TASK STATEMENT |
Beneath this task are the entries; from the line with "You are a computer-use" through the last one, transcribe every line exactly and nothing else, skipping pictures.

EXTRACTED ENTRIES |
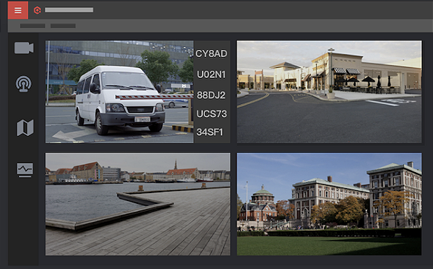The width and height of the screenshot is (433, 269).
Task: Select the second blurred tab in toolbar
Action: pos(63,26)
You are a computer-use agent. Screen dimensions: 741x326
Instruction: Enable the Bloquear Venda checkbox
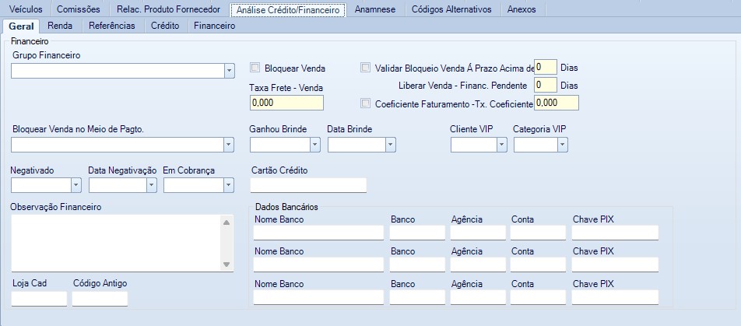[x=255, y=68]
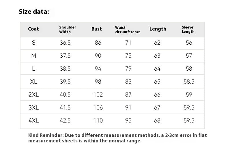This screenshot has width=228, height=147.
Task: Select sleeve length value 58.5
Action: point(189,82)
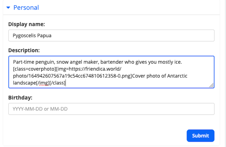The width and height of the screenshot is (226, 147).
Task: Click the friendica.world URL text
Action: 103,69
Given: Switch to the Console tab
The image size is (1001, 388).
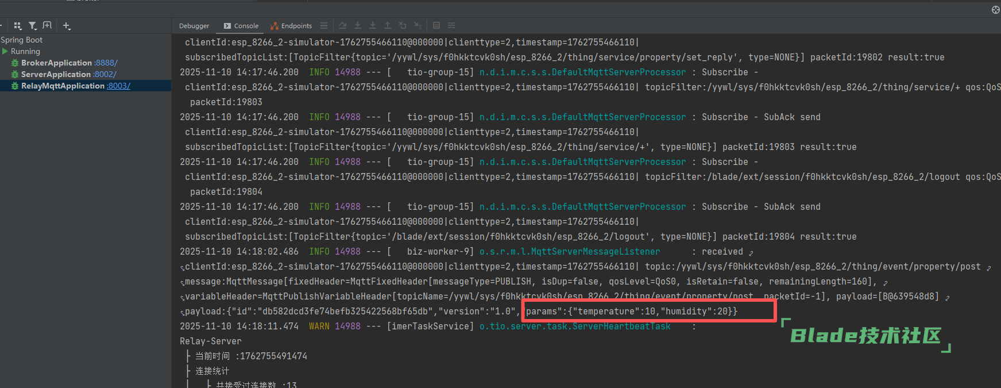Looking at the screenshot, I should click(241, 26).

SOLUTION TO THIS EXERCISE |
You are a computer-use agent. Screen dimensions: 741x326
Instruction: Enable the Bloquear Venda checkbox
[x=255, y=68]
This screenshot has width=228, height=147.
Task: Select sleeve length value 58.5
Action: point(189,82)
The width and height of the screenshot is (226, 147).
Task: Click the friendica.world URL text
Action: 103,69
Given: Switch to the Console tab
The image size is (1001, 388).
Looking at the screenshot, I should click(241, 26).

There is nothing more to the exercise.